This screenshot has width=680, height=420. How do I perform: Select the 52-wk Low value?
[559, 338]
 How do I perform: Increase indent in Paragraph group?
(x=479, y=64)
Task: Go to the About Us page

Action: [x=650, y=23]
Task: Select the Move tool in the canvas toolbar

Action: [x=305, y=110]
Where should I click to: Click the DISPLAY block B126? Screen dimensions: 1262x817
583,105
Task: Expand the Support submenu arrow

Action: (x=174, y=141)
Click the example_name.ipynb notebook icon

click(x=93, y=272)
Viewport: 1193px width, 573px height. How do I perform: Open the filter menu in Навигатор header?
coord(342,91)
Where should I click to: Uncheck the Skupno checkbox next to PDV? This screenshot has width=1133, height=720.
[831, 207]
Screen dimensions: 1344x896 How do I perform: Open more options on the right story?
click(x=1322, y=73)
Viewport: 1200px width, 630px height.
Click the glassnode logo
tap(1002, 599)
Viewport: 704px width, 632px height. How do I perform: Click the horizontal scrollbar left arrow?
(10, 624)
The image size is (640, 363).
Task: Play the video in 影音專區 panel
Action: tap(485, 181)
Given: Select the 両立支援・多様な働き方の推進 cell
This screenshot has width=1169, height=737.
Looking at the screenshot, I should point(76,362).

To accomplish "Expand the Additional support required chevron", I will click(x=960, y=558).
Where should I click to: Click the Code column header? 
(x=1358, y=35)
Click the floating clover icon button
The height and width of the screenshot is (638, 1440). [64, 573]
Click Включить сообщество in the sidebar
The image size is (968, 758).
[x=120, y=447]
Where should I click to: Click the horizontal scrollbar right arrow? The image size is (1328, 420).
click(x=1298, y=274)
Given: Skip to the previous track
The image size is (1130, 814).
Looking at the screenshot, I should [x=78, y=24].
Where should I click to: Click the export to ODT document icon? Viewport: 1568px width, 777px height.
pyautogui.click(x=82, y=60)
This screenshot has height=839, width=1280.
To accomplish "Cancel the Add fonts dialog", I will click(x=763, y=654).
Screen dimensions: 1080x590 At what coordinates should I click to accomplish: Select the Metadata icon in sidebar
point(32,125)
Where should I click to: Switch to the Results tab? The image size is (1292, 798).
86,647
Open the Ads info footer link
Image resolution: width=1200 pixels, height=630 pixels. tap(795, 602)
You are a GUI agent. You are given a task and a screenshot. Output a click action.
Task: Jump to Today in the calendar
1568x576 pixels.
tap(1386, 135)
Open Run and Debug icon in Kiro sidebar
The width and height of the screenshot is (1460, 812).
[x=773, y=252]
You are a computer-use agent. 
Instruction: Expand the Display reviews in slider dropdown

* **Instructions to follow**:
Which lines above contain the word "agent"? Copy each one.

* **Response to this exercise**:
You are a GUI agent. You are given a task and a screenshot. Output a click action.
You are a computer-use agent. 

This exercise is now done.